Wednesday, March 06, 2013

The Financial Plan That Saved the Real Downton Abbey

Were this season's episodes of Downton Abbey a bit heavy-handed on the subject of wealth management? OK, the Earl of Grantham lost almost everything betting on a Canadian railway. Would he then consider sending more to that chap Ponzi?

Although The Wall Street Journal has tried to draw modern money lessons from the PBS program, we live in another world. Deciding whether to sell grandmother's place in the Berkshires is one thing. Dealing with a vast estate that's been in the family for five or six hundred years is another.

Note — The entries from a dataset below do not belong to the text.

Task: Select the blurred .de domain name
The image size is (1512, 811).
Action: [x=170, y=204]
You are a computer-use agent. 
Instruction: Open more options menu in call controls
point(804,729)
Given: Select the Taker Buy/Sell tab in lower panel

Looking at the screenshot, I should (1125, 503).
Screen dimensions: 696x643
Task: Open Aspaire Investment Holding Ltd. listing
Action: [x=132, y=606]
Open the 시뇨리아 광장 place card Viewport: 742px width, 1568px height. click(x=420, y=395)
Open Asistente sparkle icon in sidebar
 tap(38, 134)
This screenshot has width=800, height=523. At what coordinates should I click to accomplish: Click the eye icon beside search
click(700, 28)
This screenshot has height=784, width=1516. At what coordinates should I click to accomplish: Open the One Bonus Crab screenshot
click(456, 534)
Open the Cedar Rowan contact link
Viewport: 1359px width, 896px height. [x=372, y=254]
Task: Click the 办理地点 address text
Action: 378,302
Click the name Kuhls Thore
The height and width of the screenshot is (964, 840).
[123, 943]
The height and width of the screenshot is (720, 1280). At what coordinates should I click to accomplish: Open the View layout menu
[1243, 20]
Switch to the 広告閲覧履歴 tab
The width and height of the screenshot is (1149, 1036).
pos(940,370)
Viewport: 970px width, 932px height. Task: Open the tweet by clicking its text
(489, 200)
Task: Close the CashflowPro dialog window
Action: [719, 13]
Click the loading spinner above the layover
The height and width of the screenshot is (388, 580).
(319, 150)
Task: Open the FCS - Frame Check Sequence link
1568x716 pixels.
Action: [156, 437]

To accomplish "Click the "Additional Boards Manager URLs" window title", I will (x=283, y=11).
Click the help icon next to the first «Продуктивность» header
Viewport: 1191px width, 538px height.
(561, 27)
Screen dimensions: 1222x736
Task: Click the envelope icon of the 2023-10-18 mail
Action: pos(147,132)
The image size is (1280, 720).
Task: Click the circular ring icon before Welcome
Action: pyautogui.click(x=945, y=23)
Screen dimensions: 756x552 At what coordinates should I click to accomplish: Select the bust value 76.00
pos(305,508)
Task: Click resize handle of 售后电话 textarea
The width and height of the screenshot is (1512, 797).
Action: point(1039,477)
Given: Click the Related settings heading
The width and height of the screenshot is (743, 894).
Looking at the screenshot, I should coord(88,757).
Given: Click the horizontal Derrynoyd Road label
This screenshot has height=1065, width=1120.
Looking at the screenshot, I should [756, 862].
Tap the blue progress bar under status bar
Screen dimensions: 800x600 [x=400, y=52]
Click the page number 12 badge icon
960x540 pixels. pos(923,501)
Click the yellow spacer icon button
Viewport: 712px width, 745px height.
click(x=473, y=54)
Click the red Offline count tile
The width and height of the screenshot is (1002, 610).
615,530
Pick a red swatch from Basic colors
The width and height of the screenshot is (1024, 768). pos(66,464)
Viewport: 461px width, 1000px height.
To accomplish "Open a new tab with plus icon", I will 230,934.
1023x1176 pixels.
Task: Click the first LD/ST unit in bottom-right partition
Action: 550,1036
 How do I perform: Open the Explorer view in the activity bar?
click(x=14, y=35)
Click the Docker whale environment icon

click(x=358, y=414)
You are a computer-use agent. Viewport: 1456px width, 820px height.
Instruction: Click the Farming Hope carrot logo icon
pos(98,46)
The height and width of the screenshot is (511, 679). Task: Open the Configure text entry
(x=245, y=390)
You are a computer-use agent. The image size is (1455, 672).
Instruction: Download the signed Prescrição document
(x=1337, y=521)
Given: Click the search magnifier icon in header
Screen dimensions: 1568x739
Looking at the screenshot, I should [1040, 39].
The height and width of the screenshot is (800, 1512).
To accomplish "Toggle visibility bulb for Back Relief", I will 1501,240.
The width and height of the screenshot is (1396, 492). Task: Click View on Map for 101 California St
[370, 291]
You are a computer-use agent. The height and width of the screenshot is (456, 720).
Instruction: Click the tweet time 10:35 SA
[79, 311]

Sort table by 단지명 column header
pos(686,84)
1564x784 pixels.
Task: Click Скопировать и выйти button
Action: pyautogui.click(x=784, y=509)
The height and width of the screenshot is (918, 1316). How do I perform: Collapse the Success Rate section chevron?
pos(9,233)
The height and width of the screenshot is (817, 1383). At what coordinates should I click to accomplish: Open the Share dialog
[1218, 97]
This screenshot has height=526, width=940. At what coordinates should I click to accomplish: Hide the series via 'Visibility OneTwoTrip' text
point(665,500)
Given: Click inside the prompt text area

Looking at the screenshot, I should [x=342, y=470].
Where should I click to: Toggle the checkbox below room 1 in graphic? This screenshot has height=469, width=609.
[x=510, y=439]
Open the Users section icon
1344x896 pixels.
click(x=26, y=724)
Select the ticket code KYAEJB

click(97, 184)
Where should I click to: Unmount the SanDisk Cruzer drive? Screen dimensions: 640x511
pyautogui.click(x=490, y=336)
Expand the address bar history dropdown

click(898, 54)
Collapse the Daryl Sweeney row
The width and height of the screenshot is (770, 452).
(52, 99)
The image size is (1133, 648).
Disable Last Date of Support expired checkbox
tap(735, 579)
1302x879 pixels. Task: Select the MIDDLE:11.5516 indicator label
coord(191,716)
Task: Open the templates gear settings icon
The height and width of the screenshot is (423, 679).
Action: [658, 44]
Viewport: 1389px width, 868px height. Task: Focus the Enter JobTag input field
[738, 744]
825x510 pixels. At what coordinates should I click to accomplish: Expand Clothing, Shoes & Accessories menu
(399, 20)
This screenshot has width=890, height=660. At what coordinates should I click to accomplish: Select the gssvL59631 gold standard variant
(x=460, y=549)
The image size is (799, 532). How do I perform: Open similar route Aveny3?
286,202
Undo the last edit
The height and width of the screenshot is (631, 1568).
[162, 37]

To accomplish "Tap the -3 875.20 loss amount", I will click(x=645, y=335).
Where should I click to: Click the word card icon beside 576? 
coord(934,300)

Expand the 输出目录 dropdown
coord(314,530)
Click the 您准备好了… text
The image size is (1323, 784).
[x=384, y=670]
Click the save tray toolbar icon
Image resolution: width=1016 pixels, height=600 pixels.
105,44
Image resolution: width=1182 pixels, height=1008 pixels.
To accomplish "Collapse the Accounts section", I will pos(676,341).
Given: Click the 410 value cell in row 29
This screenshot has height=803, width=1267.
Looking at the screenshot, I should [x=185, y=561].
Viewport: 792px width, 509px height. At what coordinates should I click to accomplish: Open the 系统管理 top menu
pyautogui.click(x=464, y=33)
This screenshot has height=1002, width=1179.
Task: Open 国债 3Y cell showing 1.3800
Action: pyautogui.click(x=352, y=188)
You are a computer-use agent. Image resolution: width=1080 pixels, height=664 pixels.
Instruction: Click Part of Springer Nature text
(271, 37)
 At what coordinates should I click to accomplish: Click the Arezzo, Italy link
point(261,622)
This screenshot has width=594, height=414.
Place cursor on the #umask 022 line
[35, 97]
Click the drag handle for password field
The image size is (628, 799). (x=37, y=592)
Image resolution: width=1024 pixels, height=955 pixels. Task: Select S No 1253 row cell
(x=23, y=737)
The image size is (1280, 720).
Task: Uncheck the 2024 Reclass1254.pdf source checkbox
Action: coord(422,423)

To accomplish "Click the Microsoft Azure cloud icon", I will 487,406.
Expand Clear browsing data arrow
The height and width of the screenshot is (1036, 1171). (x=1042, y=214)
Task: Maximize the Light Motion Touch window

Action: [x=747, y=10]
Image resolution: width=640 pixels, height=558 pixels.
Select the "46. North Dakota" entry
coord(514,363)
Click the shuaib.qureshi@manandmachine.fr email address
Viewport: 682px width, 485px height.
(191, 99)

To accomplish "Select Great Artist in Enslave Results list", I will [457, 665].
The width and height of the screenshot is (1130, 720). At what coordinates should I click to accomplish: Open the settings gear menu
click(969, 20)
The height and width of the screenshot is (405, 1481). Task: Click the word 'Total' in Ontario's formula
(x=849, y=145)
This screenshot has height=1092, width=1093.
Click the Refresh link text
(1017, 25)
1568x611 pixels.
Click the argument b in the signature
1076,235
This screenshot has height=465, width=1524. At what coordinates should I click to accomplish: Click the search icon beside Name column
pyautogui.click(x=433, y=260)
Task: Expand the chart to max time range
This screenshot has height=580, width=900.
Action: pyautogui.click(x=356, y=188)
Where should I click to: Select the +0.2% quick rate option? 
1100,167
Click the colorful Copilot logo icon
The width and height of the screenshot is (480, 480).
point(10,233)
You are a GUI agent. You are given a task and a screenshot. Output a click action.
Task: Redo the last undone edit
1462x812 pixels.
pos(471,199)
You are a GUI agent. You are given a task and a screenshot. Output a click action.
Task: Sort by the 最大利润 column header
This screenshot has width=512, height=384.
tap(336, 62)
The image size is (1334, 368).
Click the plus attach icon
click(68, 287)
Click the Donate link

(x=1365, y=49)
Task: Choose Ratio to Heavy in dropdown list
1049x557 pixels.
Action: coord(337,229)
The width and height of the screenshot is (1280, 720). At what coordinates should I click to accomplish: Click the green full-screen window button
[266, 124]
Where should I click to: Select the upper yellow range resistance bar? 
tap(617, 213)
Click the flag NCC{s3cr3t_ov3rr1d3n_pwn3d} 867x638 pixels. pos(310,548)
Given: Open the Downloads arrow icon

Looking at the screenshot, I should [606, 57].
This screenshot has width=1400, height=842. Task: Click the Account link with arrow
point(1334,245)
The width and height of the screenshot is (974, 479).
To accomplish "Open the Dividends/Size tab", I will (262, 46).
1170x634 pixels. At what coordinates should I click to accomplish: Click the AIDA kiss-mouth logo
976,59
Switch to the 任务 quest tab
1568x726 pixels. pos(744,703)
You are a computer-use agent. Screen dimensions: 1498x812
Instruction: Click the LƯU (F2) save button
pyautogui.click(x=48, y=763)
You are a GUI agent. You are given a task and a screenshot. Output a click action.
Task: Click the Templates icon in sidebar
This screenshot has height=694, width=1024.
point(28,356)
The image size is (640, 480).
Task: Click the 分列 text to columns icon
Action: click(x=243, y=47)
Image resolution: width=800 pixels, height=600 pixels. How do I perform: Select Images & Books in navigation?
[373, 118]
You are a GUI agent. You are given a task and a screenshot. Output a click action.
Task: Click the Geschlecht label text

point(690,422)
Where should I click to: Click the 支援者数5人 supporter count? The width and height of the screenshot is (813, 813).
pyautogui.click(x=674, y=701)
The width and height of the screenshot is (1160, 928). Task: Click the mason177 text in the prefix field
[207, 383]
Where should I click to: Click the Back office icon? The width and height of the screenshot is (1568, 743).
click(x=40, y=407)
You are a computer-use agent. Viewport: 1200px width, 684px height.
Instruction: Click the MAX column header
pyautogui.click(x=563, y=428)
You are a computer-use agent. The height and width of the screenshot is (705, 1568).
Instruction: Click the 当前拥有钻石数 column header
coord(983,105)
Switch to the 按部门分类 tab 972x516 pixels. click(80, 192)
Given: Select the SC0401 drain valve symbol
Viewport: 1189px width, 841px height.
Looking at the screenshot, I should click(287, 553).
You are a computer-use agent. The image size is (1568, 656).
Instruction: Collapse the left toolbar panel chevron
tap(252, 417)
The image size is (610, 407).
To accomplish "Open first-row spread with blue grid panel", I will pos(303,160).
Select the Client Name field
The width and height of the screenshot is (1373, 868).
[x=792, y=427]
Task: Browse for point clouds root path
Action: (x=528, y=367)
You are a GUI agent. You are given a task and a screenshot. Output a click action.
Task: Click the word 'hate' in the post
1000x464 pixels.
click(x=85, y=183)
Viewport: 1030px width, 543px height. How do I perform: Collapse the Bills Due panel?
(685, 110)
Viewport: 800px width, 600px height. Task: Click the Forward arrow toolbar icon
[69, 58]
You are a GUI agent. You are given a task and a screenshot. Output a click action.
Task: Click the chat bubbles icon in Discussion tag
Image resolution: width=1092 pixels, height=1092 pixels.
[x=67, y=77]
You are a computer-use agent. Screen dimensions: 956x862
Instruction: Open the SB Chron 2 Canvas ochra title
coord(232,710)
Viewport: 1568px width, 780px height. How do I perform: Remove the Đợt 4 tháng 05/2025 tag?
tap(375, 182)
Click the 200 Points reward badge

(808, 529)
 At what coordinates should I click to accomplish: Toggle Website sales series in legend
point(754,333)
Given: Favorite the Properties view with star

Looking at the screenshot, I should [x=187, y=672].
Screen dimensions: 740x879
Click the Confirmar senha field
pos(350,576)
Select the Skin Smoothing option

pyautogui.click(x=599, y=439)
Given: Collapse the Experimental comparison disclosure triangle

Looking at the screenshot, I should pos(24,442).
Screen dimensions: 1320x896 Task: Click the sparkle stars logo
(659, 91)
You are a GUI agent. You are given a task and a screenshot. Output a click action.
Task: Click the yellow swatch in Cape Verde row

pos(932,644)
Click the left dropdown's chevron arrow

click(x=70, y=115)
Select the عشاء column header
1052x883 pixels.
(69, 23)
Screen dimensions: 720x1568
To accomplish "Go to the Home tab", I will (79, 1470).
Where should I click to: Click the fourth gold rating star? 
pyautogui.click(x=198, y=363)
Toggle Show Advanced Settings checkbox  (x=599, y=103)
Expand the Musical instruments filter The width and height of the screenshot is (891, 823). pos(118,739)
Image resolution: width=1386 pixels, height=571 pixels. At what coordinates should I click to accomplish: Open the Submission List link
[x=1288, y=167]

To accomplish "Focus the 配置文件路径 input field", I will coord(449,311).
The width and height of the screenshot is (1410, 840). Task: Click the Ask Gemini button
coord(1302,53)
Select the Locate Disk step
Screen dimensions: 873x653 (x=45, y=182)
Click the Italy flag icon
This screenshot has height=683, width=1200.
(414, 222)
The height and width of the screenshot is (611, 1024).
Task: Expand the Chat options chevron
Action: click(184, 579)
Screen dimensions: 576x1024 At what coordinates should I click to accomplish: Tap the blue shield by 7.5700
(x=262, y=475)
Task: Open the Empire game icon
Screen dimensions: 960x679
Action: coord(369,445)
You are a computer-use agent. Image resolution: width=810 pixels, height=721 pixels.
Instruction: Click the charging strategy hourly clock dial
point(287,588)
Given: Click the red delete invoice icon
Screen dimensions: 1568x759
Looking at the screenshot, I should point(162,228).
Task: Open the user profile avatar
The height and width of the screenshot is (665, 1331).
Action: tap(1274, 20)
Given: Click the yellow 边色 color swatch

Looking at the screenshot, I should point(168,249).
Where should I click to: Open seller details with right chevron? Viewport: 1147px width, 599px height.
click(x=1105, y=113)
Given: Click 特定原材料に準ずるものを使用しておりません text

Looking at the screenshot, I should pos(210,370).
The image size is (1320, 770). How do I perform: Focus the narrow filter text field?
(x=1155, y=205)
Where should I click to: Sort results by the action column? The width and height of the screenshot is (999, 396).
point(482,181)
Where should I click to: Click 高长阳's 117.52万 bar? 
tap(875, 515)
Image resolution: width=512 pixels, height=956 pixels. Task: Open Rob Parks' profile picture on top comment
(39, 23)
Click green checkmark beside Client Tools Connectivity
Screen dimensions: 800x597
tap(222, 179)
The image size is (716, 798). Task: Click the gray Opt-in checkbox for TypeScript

English lords of a century or more ago had to seek different solutions to their money problems. Prime example: the 5th Earl of Carnarvon, whose holdings included Highclere Castle, the inspiration and setting for the TV show.

Highclere in winter
Going for the gold
Three years after inheriting the Earldom in 1890, George "Porchy" Carnarvon found himself heavily in debt. If he hoped to preserve Highclere and his other estates and continue leading his adventurous life, he required an immense financial transfusion. He needed a fortune.

Young American heiresses helped a good number of Engish nobles meet that need. Porchy did even better: Almina, the illegitimate but beloved teenage daughter of Sir Alfred de Rothschild.

Sir Alfred desired the best for his daughter, and he had the wealth to achieve his desires. To seal the deal with the Earl, Rothschild agreed to settle all of  Porchy's debts. In addition, he agreed to provide Almina – and Porchy, if he outlived her – with wealth beyond the dreams of avarice. £12,000 a year! That's equivalent to about $10 million a year today.

Surely Highclere was well-maintained for scores of years to come – with the possible exception of World War I, when Almina converted the castle into a deluxe military hospital.